[Source listing]

|---|

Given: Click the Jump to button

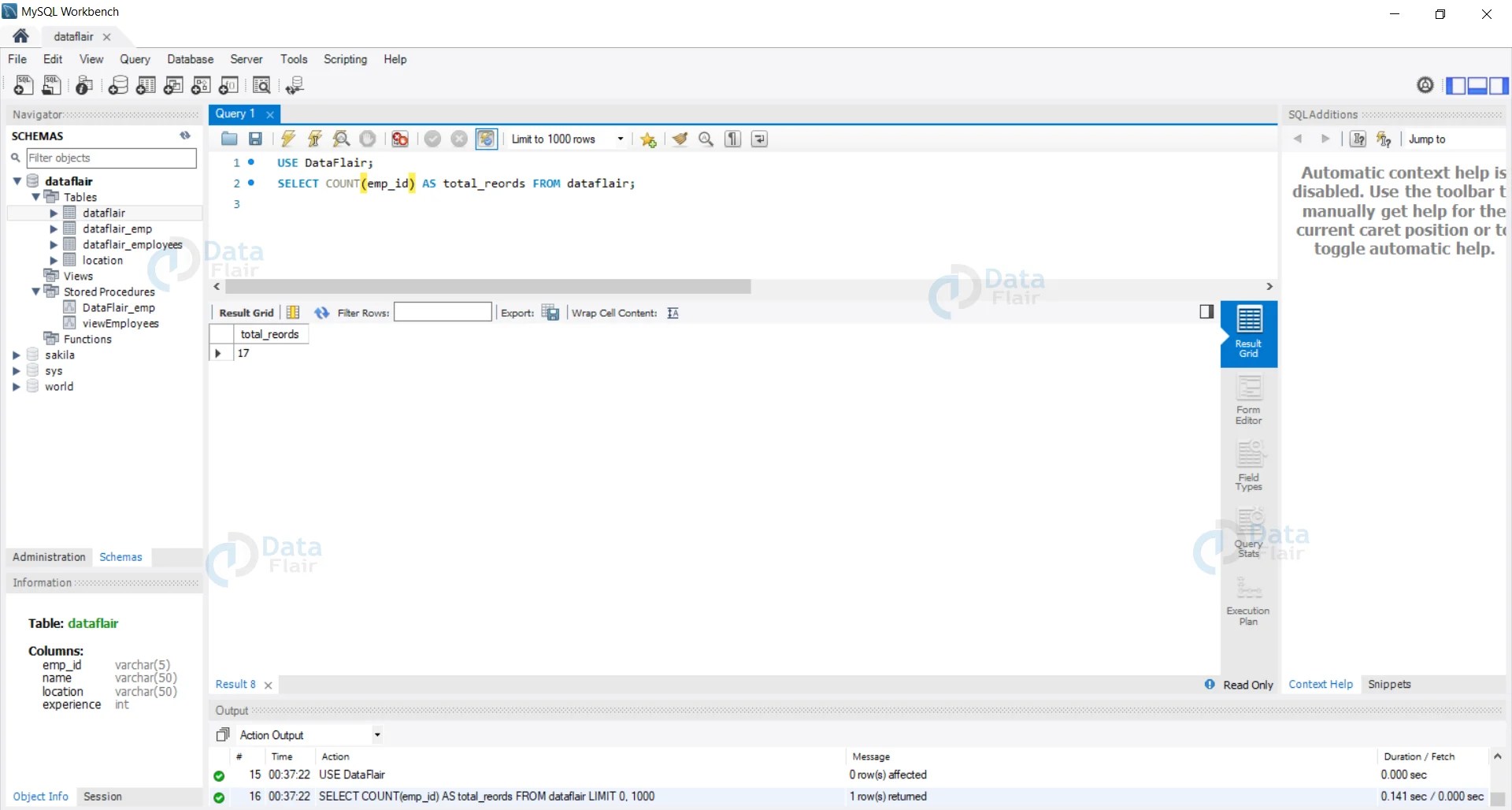Looking at the screenshot, I should pos(1428,139).
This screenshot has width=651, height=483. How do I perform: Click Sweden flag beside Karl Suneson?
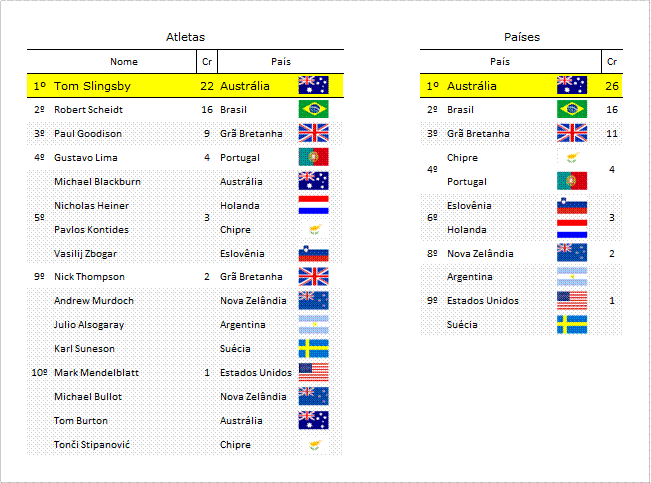pyautogui.click(x=313, y=348)
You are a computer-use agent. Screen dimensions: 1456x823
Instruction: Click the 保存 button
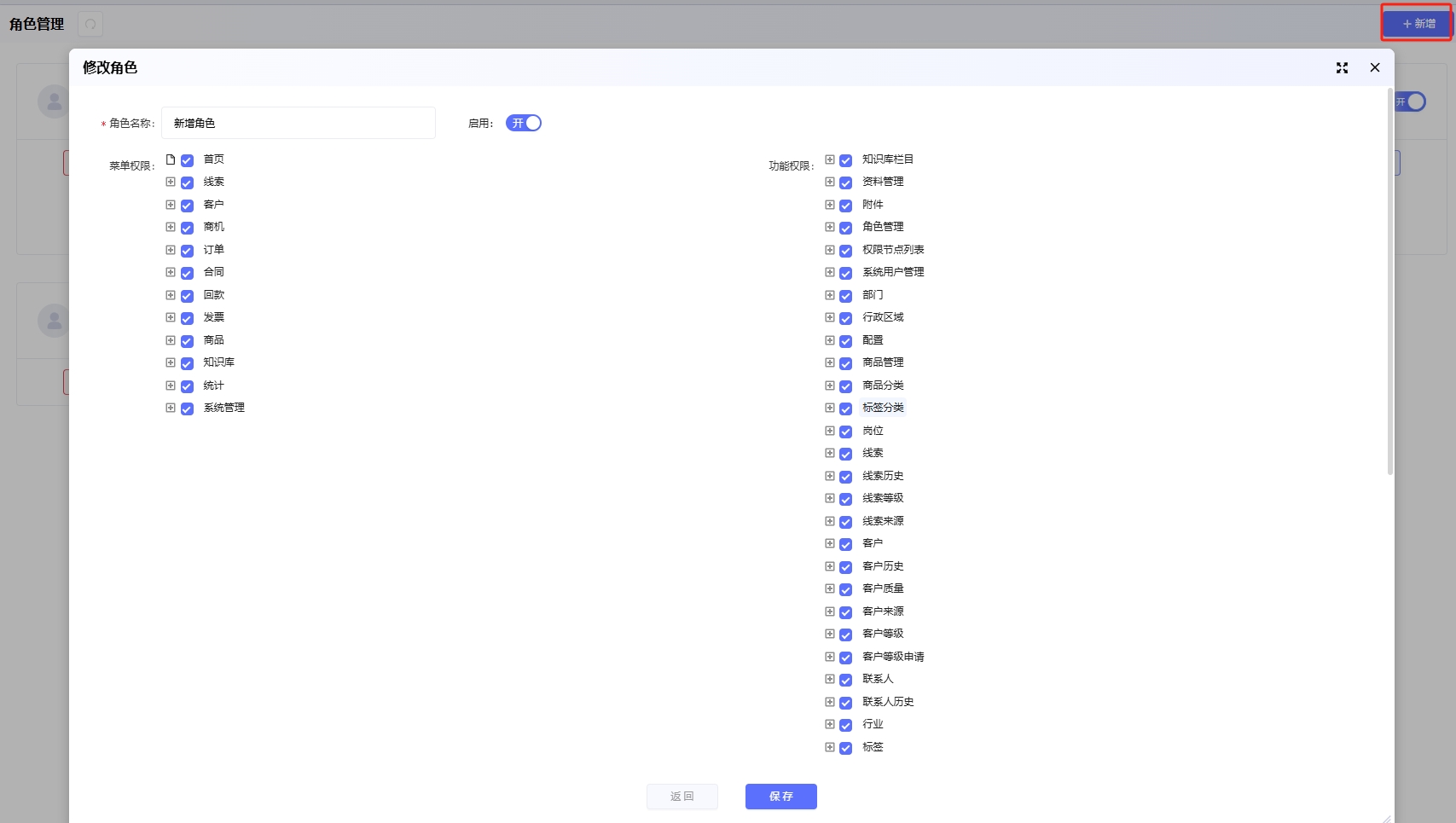pyautogui.click(x=780, y=797)
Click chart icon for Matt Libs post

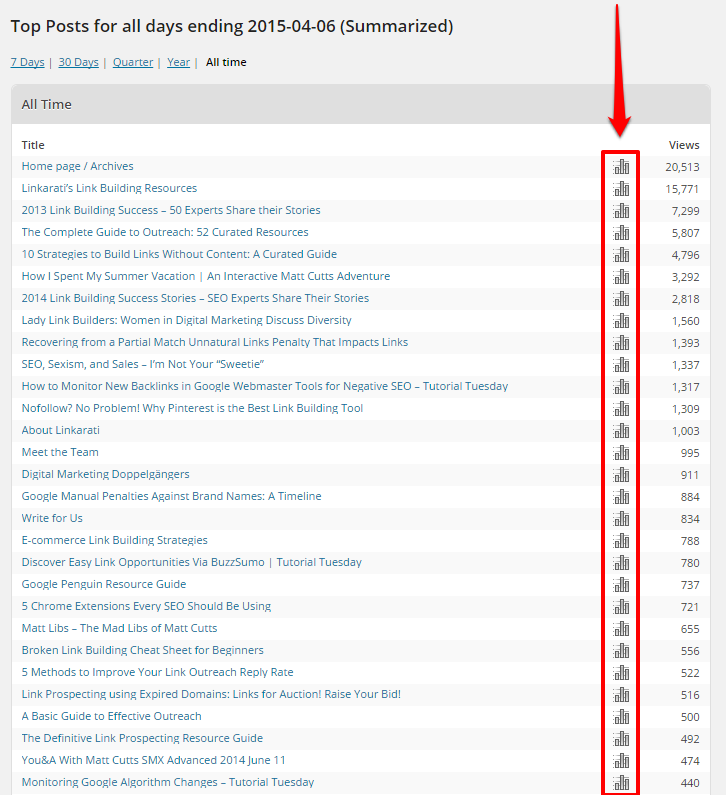621,629
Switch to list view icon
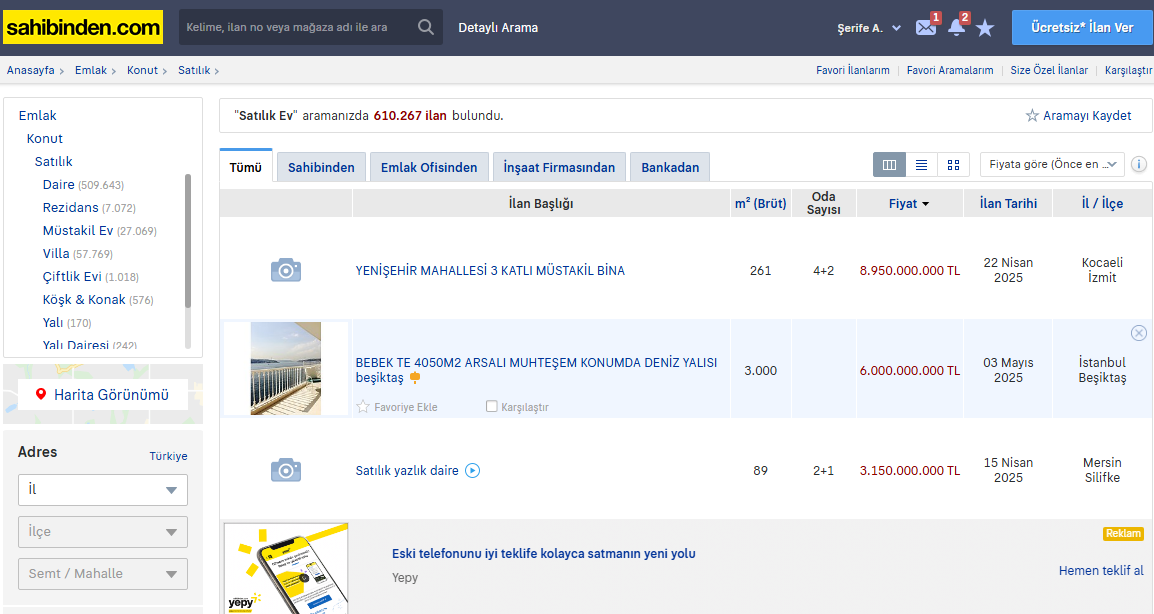This screenshot has width=1154, height=614. pyautogui.click(x=921, y=165)
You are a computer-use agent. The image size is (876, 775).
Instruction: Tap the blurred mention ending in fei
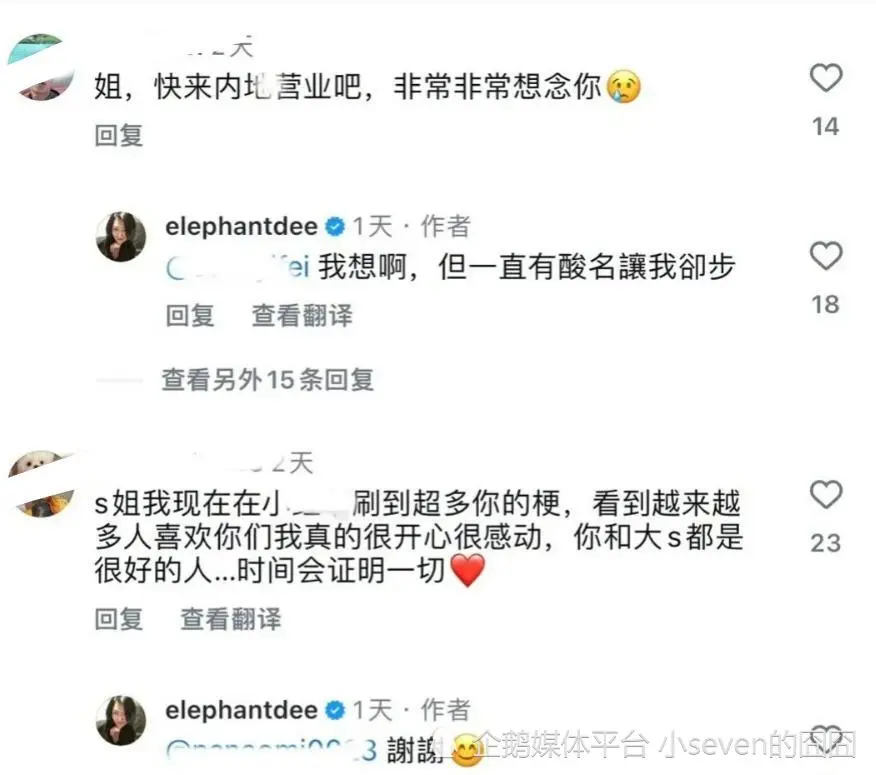239,267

|---|

SET EXERCISE: Return the entire listing above word for word, leaving out the pictures.

SOLUTION:
Given: Click the Jump to button

Looking at the screenshot, I should pos(1428,139).
This screenshot has width=651, height=483. How do I perform: Click Sweden flag beside Karl Suneson?
pyautogui.click(x=313, y=348)
You are a computer-use agent. Screen dimensions: 1456x823
Instruction: Click the 保存 button
pyautogui.click(x=780, y=797)
Click chart icon for Matt Libs post

621,629
Switch to list view icon
This screenshot has width=1154, height=614. pyautogui.click(x=921, y=165)
You are a computer-use agent. The image size is (876, 775).
Instruction: Tap the blurred mention ending in fei
239,267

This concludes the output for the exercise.